Effect of digoxin, sodium valproate, and celecoxib on the cerebral cyclooxygenase pathway and neuron-specific enolase under the pentylenetetrazole-induced kindling in mice.

Abstract

Neuroinflammation plays an important role in the pathogenesis of epilepsy, so it is necessary to clarify the influence of standard antiepileptic drugs as well as adjuvant agents (e.g., cardiac glycoside digoxin, which previously showed a clear anticonvulsant potential) on cyclooxygenase pathway and neuron-specific enolase under the conditions of chronic epileptogenesis.
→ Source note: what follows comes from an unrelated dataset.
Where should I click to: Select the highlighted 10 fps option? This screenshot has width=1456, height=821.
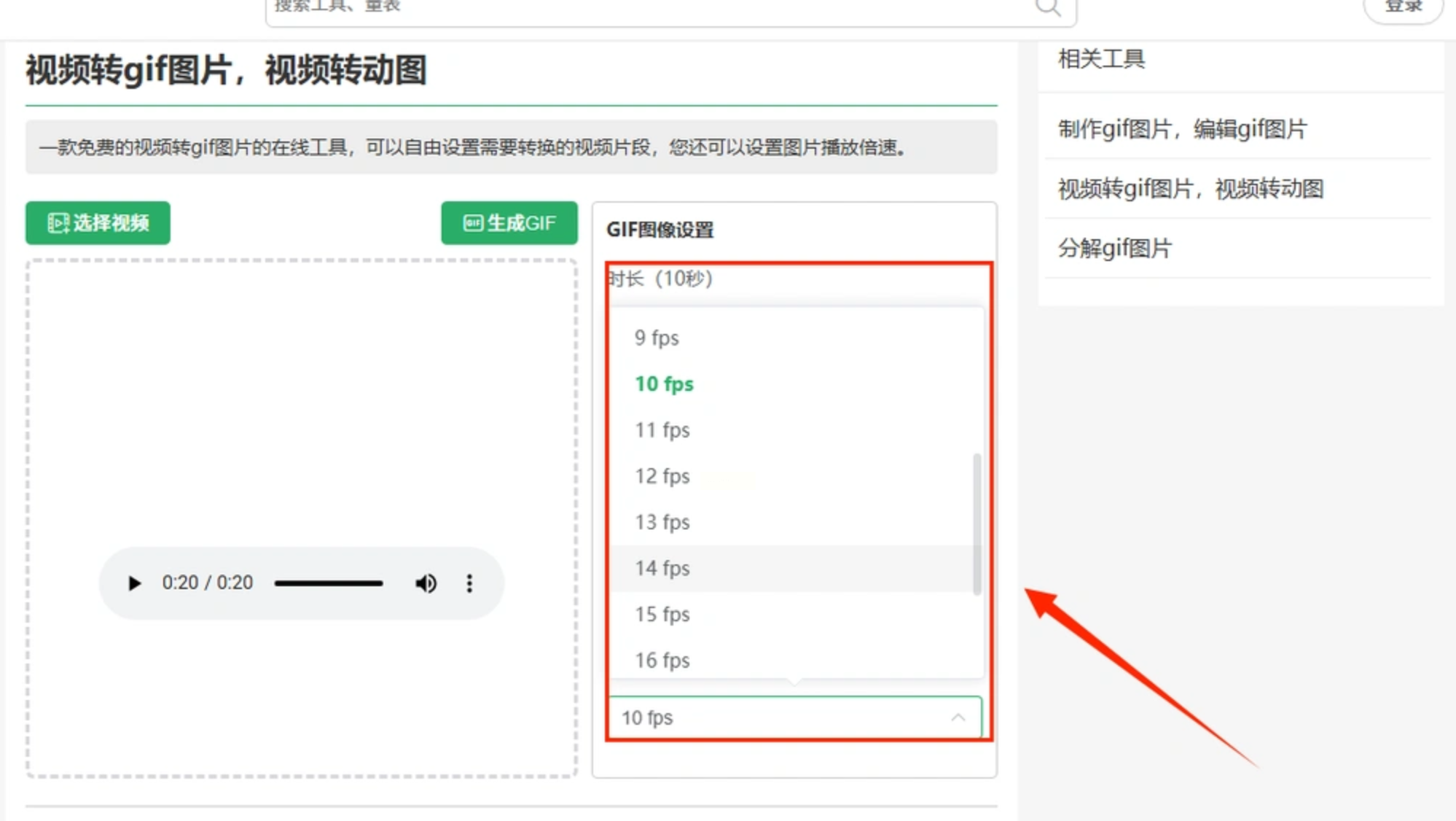(664, 384)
The aim of the article is to determine the effect of digoxin, sodium valproate, and celecoxib per se, as well as the combination of digoxin with sodium valproate on the content of cyclooxygenase 1 and 2 types, prostaglandins E2, F2α, I2, thromboxane B2, 8-isoprostane and neuron-specific enolase in the brain of mice in the pentylenetetrazole-induced kindling model. It was found that only the combination of sodium valproate with digoxin provides a complete protective effect (absence of seizures) and shows the clearest influence on neuroinflammation markers and neuronal damage than monotherapy with each of these drugs and celecoxib, which appeared to be an ineffective anticonvulsant. The obtained results indicate that digoxin is a promising adjuvant drug to classical antiepileptic drugs (mostly sodium valproate) in epilepsy treatment.c.